WORK TO BE COMPLETED: After locating the line that contains "Image resolution: width=443", restate it and each later line word for word through the end of the records.

Records from a dataset
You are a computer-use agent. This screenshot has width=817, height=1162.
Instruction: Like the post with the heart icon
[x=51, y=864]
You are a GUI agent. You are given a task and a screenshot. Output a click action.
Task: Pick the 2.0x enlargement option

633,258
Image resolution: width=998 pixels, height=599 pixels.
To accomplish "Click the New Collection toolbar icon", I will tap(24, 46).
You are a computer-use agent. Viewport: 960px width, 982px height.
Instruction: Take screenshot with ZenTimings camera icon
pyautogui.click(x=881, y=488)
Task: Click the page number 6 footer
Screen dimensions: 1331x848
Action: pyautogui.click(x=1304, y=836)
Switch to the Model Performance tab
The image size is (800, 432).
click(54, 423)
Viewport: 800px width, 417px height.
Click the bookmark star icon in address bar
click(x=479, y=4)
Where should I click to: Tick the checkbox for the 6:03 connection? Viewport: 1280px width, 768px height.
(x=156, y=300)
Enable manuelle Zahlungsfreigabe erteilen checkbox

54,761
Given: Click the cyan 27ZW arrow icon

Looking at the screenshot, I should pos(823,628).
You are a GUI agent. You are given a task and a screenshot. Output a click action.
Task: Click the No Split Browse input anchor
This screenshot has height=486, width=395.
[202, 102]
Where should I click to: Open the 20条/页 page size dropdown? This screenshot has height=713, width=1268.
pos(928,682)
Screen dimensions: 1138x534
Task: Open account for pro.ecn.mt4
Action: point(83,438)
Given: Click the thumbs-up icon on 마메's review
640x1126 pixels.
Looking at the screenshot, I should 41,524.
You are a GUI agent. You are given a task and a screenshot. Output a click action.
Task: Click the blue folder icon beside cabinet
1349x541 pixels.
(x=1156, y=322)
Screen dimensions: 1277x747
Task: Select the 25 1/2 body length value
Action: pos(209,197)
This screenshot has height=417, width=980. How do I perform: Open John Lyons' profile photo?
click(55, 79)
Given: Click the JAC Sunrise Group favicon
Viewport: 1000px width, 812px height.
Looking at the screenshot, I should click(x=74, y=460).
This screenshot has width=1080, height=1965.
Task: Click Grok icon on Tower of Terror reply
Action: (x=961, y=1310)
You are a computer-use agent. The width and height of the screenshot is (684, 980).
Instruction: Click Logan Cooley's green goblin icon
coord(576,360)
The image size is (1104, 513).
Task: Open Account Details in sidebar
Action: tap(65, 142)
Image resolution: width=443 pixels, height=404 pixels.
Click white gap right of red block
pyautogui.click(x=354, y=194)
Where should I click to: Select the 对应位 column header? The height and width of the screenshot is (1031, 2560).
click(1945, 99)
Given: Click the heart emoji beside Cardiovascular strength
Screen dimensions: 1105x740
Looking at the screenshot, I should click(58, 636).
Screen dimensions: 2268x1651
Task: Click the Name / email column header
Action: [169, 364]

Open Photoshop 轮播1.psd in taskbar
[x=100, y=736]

SOLUTION FOR THIS TASK:
Image resolution: width=443 pixels, height=404 pixels.
Click white gap right of red block
pyautogui.click(x=354, y=194)
Where should I click to: Select the 对应位 column header? The height and width of the screenshot is (1031, 2560).
click(1945, 99)
Given: Click the heart emoji beside Cardiovascular strength
Screen dimensions: 1105x740
Looking at the screenshot, I should click(58, 636).
Screen dimensions: 2268x1651
Task: Click the Name / email column header
Action: [169, 364]

Open Photoshop 轮播1.psd in taskbar
[x=100, y=736]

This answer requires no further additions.